### Problem requirements
Reproduce every entry below, swapping each occurrence of "Instruction" for "Directive" and leaving all else untouched.

-- Start --

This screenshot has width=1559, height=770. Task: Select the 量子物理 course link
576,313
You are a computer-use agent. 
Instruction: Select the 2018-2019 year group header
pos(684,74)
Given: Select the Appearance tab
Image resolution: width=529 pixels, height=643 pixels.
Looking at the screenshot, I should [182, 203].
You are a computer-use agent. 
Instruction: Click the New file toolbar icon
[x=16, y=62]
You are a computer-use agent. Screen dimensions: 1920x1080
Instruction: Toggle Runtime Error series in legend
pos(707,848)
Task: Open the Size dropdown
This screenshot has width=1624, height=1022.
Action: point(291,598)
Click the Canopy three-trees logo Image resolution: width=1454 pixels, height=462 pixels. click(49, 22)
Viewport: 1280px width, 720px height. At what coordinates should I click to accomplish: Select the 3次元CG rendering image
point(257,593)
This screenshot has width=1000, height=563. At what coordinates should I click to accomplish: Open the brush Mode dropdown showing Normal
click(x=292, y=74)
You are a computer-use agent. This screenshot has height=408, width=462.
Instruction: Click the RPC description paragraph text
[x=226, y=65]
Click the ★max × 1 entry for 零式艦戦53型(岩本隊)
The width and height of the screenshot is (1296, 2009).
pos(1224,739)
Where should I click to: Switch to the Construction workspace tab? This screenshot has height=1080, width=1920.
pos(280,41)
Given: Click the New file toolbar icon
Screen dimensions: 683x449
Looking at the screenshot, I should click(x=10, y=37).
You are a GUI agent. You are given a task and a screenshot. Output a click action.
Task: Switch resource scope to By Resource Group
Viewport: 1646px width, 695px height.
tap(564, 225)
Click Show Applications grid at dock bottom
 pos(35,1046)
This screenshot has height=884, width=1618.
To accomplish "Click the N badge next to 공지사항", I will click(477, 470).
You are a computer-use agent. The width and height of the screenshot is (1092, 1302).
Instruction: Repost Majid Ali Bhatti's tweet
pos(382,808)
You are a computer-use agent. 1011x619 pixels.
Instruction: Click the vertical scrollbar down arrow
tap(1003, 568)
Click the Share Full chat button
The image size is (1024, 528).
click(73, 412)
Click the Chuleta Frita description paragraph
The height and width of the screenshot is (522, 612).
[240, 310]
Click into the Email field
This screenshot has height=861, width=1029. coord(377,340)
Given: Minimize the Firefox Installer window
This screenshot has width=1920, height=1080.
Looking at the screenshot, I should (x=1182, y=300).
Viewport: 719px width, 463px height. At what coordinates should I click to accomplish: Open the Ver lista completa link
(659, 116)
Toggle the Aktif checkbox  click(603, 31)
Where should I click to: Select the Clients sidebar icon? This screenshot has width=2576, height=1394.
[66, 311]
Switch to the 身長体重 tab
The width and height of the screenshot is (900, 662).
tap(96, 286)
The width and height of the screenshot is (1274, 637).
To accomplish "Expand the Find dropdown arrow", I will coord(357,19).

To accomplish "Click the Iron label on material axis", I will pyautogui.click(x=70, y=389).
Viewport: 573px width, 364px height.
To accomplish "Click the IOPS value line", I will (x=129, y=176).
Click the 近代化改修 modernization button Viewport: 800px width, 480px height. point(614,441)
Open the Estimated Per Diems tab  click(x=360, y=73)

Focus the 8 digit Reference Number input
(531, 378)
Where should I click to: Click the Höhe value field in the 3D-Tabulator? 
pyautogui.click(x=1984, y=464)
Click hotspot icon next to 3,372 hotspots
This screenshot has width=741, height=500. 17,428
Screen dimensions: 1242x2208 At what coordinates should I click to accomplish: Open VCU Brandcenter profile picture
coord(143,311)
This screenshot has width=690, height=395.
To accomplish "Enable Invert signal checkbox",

-- End --

### Exercise response
This screenshot has width=1559, height=770. Task: Select the 量子物理 course link
576,313
You are a computer-use agent. 
Directive: Select the 2018-2019 year group header
pos(684,74)
Given: Select the Appearance tab
Image resolution: width=529 pixels, height=643 pixels.
Looking at the screenshot, I should [182, 203].
You are a computer-use agent. 
Directive: Click the New file toolbar icon
[x=16, y=62]
You are a computer-use agent. Screen dimensions: 1920x1080
Directive: Toggle Runtime Error series in legend
pos(707,848)
Task: Open the Size dropdown
This screenshot has width=1624, height=1022.
Action: point(291,598)
Click the Canopy three-trees logo Image resolution: width=1454 pixels, height=462 pixels. click(49, 22)
Viewport: 1280px width, 720px height. At what coordinates should I click to accomplish: Select the 3次元CG rendering image
point(257,593)
This screenshot has width=1000, height=563. At what coordinates should I click to accomplish: Open the brush Mode dropdown showing Normal
click(x=292, y=74)
You are a computer-use agent. This screenshot has height=408, width=462.
Directive: Click the RPC description paragraph text
[x=226, y=65]
Click the ★max × 1 entry for 零式艦戦53型(岩本隊)
The width and height of the screenshot is (1296, 2009).
pos(1224,739)
Where should I click to: Switch to the Construction workspace tab? This screenshot has height=1080, width=1920.
pos(280,41)
Given: Click the New file toolbar icon
Screen dimensions: 683x449
Looking at the screenshot, I should click(x=10, y=37).
You are a GUI agent. You are given a task and a screenshot. Output a click action.
Task: Switch resource scope to By Resource Group
Viewport: 1646px width, 695px height.
tap(564, 225)
Click Show Applications grid at dock bottom
 pos(35,1046)
This screenshot has height=884, width=1618.
To accomplish "Click the N badge next to 공지사항", I will click(477, 470).
You are a computer-use agent. The width and height of the screenshot is (1092, 1302).
Directive: Repost Majid Ali Bhatti's tweet
pos(382,808)
You are a computer-use agent. 1011x619 pixels.
Directive: Click the vertical scrollbar down arrow
tap(1003, 568)
Click the Share Full chat button
The image size is (1024, 528).
click(73, 412)
Click the Chuleta Frita description paragraph
The height and width of the screenshot is (522, 612).
[240, 310]
Click into the Email field
This screenshot has height=861, width=1029. coord(377,340)
Given: Minimize the Firefox Installer window
This screenshot has width=1920, height=1080.
Looking at the screenshot, I should (x=1182, y=300).
Viewport: 719px width, 463px height. At what coordinates should I click to accomplish: Open the Ver lista completa link
(659, 116)
Toggle the Aktif checkbox  click(603, 31)
Where should I click to: Select the Clients sidebar icon? This screenshot has width=2576, height=1394.
[66, 311]
Switch to the 身長体重 tab
The width and height of the screenshot is (900, 662).
tap(96, 286)
The width and height of the screenshot is (1274, 637).
To accomplish "Expand the Find dropdown arrow", I will coord(357,19).

To accomplish "Click the Iron label on material axis", I will pyautogui.click(x=70, y=389).
Viewport: 573px width, 364px height.
To accomplish "Click the IOPS value line", I will (x=129, y=176).
Click the 近代化改修 modernization button Viewport: 800px width, 480px height. point(614,441)
Open the Estimated Per Diems tab  click(x=360, y=73)

Focus the 8 digit Reference Number input
(531, 378)
Where should I click to: Click the Höhe value field in the 3D-Tabulator? 
pyautogui.click(x=1984, y=464)
Click hotspot icon next to 3,372 hotspots
This screenshot has width=741, height=500. 17,428
Screen dimensions: 1242x2208 At what coordinates should I click to accomplish: Open VCU Brandcenter profile picture
coord(143,311)
This screenshot has width=690, height=395.
To accomplish "Enable Invert signal checkbox",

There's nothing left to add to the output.